DOCUMENT SECTION -
*** Block opens ***

What this means in practice: the threat actor treats publishing names, namespaces, and bundle contents as disposable, and treats payload-host infrastructure and the underlying dropper toolkit as persistent. The disposable layer is what marketplace policy can react to. The persistent layer is what attribution analysis must hold onto. Bane is built on the assumption that the persistent layer is where the actor identity lives.
Conclusion
Detection without attribution leaves the threat actor playing the same game indefinitely. A malicious extension is removed; the next one is uploaded minutes later under a different publisher. A naming pattern is added to a blocklist; the generator’s regex is altered to evade it. A YARA rule is published; the next bundle reorders the offending function. None of these reactions touch the threat actor’s actual cost structure, which is dominated by toolkit development, not by individual sample publication.

*** Block closes ***

WORK INSTRUCTIONS -
- 1) Output the portion of the passage on extension attribution starting at "What this means" and ending at "actor identity lives.".
- 2) For each statement below, state yes or no according to the passage on extension attribution, and quote the words of the passage that decide it.
(a) The threat actor treats payload-host infrastructure as persistent.
(b) The threat actor's cost structure is dominated by individual sample publication.
(c) Bane assumes that the actor identity lives in the disposable layer.
- 3) Resume the passage on extension attribution after its final sentence.

RAW DATA -
*** Block opens ***

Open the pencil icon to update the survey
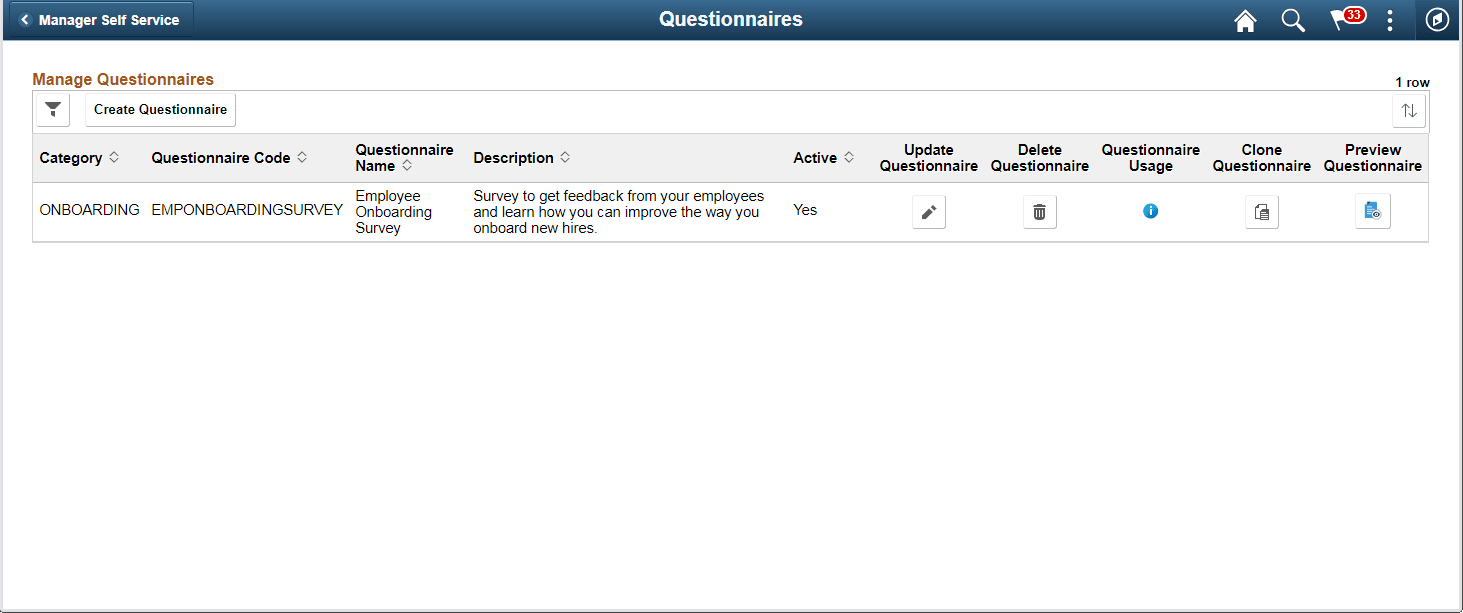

*** Block closes ***

ANSWERS IN ORDER -
- 1)
What this means in practice: the threat actor treats publishing names, namespaces, and bundle contents as disposable, and treats payload-host infrastructure and the underlying dropper toolkit as persistent. The disposable layer is what marketplace policy can react to. The persistent layer is what attribution analysis must hold onto. Bane is built on the assumption that the persistent layer is where the actor identity lives.

- 2)
(a) Yes: "treats payload-host infrastructure and the underlying dropper toolkit as persistent"
(b) No: "dominated by toolkit development, not by individual sample publication"
(c) No: "Bane is built on the assumption that the persistent layer is where the actor identity lives."

- 3)
Attribution flips that asymmetry. When every sample shipped under a new identity is automatically linked to a known threat actor’s prior corpus, the threat actor’s costs scale with their toolkit rather than with their publishing volume. Replacing the dropper meaningfully — changing the gene population that survives obfuscation — is expensive; iterating publisher names is free. The Bane methodology is designed to make the cheap part useless and the expensive part the threat actor’s only remaining option.
The sixteen samples in this wave are removed. The next wave is being assembled. The infrastructure at github[.]com/francesca898/dqwffqw was still serving the payload at the time of writing. If you operate an extension marketplace, an IDE fork that resolves missing extensions through Open VSX, or an internal extension catalogue, the Argus + Bane combination is available through the Yeeth Security platform. The pipeline integration is straightforward; the attribution layer pays back the integration cost the first time a sample variant arrives that no per-artifact tool would have linked to anything else.
Indicators of Compromise
Confirmed Malicious Extensions (April 27–28, 2026 wave)
keltarin.android-deep-hub-0.4.1trenarin.autodocstring-auto-studio-0.6.3gronarin.auto-super-kit-0.1.12goltikov.auto-rich-forge-0.5.17sremuven.beautify-super-lens-1.4.12meltovik.bookmark-rich-tool-0.0.24kwinsolin.better-cpp-tool-1.27.5karnenko.cursorless-pro-pilot-1.1.1767krosaven.dot-live-forge-0.6.1sremovik.dendron-deep-hub-0.1.7brixovik.es7-quick-hub-4.4.4dranaven.flask-live-craft-0.1.4CubeDiverVolt.html-code-validate-2.12.18tralarin.firefox-rich-lens-2.15.1drovenko.data-live-suite-1.0.32
Earlier-Wave Linked Sample (Threat Actor Lineage)
dopbop-studio.vscode-tailwindcss-extension-toolkit-0.14.29
Network Indicators (Defanged)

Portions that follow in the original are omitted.